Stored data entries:

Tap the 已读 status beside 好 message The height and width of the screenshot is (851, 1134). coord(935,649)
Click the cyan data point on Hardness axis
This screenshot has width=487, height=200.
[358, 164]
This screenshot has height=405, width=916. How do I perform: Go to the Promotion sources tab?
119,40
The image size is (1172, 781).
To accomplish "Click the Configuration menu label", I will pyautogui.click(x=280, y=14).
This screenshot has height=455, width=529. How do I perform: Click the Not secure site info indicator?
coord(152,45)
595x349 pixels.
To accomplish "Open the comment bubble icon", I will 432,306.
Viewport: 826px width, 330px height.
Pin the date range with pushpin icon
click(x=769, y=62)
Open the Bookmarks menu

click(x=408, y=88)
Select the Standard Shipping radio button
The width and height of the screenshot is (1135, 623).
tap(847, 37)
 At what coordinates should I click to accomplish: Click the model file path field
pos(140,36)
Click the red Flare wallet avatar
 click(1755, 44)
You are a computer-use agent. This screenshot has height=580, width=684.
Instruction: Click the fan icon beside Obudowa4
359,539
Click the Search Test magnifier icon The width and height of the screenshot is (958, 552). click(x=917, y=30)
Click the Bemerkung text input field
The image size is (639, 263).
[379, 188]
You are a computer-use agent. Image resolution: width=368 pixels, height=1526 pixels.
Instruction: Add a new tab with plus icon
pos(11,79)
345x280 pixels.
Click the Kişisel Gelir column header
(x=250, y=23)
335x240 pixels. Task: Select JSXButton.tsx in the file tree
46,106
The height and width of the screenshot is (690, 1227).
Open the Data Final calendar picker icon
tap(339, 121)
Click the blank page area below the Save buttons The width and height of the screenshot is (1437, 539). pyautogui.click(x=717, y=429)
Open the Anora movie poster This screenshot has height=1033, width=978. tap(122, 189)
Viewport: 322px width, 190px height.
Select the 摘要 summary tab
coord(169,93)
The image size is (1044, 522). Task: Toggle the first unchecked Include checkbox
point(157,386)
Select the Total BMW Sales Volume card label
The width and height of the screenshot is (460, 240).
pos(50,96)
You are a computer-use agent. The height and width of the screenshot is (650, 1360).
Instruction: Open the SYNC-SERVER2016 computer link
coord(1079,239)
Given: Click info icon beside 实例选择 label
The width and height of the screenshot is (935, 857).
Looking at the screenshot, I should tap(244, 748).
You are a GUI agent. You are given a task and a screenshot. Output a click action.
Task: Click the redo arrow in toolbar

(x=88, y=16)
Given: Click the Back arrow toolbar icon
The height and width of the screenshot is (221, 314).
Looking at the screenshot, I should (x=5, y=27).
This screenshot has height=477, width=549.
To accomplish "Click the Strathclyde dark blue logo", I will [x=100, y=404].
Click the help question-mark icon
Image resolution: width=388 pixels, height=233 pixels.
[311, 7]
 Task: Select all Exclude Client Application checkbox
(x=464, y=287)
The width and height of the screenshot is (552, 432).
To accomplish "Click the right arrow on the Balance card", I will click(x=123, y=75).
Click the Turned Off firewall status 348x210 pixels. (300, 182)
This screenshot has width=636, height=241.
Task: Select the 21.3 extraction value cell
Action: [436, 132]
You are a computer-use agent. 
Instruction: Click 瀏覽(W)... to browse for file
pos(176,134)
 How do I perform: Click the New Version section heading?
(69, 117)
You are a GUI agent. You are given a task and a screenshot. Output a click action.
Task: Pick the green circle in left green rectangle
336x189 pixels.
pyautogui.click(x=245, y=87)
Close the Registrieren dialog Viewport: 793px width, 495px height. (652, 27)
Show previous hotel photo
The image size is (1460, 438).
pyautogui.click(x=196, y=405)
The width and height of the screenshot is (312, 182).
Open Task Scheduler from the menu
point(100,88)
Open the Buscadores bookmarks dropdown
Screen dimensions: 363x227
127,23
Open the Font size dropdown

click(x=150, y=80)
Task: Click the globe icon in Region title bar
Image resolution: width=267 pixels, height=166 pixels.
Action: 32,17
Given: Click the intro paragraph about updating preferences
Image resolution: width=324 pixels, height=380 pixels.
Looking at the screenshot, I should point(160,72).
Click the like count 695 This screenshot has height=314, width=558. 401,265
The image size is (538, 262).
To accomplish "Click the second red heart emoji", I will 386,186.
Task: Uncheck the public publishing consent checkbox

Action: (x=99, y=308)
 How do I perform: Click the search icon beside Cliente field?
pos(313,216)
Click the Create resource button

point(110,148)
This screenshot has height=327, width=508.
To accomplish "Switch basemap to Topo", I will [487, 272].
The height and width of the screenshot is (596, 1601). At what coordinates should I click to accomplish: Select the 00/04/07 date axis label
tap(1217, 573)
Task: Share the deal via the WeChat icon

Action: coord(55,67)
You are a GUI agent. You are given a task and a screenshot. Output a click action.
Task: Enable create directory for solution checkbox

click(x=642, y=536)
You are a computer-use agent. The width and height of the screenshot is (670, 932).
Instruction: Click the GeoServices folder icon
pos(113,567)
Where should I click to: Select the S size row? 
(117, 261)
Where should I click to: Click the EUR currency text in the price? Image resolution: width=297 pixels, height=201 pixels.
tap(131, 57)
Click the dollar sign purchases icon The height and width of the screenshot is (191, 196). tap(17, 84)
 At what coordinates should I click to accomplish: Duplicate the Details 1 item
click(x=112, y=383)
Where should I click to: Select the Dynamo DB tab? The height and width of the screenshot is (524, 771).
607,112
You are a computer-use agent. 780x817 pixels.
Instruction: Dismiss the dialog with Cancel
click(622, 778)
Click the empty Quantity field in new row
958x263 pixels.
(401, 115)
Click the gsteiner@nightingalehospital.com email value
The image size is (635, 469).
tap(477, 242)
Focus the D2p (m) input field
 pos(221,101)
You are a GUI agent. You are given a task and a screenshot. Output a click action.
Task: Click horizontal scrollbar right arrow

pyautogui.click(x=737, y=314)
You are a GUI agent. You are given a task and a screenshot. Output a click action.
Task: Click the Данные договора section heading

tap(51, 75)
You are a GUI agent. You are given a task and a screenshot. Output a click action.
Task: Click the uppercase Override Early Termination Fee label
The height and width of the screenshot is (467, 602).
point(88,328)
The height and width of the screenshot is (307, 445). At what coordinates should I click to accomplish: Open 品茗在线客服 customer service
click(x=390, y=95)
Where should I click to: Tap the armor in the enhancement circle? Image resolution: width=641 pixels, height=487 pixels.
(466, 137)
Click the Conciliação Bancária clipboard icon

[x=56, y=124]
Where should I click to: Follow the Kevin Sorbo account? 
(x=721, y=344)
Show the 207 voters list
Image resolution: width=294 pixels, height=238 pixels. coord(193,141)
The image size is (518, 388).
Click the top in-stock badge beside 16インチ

WHAT NEEDS TO BE DONE ▸
Lines after the one containing "Viewport: 322px width, 190px height." are left out; every line from the start of the entries through that line is restated word for word.

SOLUTION TO THIS TASK ▸
Tap the 已读 status beside 好 message The height and width of the screenshot is (851, 1134). coord(935,649)
Click the cyan data point on Hardness axis
This screenshot has width=487, height=200.
[358, 164]
This screenshot has height=405, width=916. How do I perform: Go to the Promotion sources tab?
119,40
The image size is (1172, 781).
To accomplish "Click the Configuration menu label", I will pyautogui.click(x=280, y=14).
This screenshot has height=455, width=529. How do I perform: Click the Not secure site info indicator?
coord(152,45)
595x349 pixels.
To accomplish "Open the comment bubble icon", I will 432,306.
Viewport: 826px width, 330px height.
Pin the date range with pushpin icon
click(x=769, y=62)
Open the Bookmarks menu

click(x=408, y=88)
Select the Standard Shipping radio button
The width and height of the screenshot is (1135, 623).
tap(847, 37)
 At what coordinates should I click to accomplish: Click the model file path field
pos(140,36)
Click the red Flare wallet avatar
 click(1755, 44)
You are a computer-use agent. This screenshot has height=580, width=684.
Instruction: Click the fan icon beside Obudowa4
359,539
Click the Search Test magnifier icon The width and height of the screenshot is (958, 552). click(x=917, y=30)
Click the Bemerkung text input field
The image size is (639, 263).
[379, 188]
You are a computer-use agent. Image resolution: width=368 pixels, height=1526 pixels.
Instruction: Add a new tab with plus icon
pos(11,79)
345x280 pixels.
Click the Kişisel Gelir column header
(x=250, y=23)
335x240 pixels. Task: Select JSXButton.tsx in the file tree
46,106
The height and width of the screenshot is (690, 1227).
Open the Data Final calendar picker icon
tap(339, 121)
Click the blank page area below the Save buttons The width and height of the screenshot is (1437, 539). pyautogui.click(x=717, y=429)
Open the Anora movie poster This screenshot has height=1033, width=978. tap(122, 189)
Viewport: 322px width, 190px height.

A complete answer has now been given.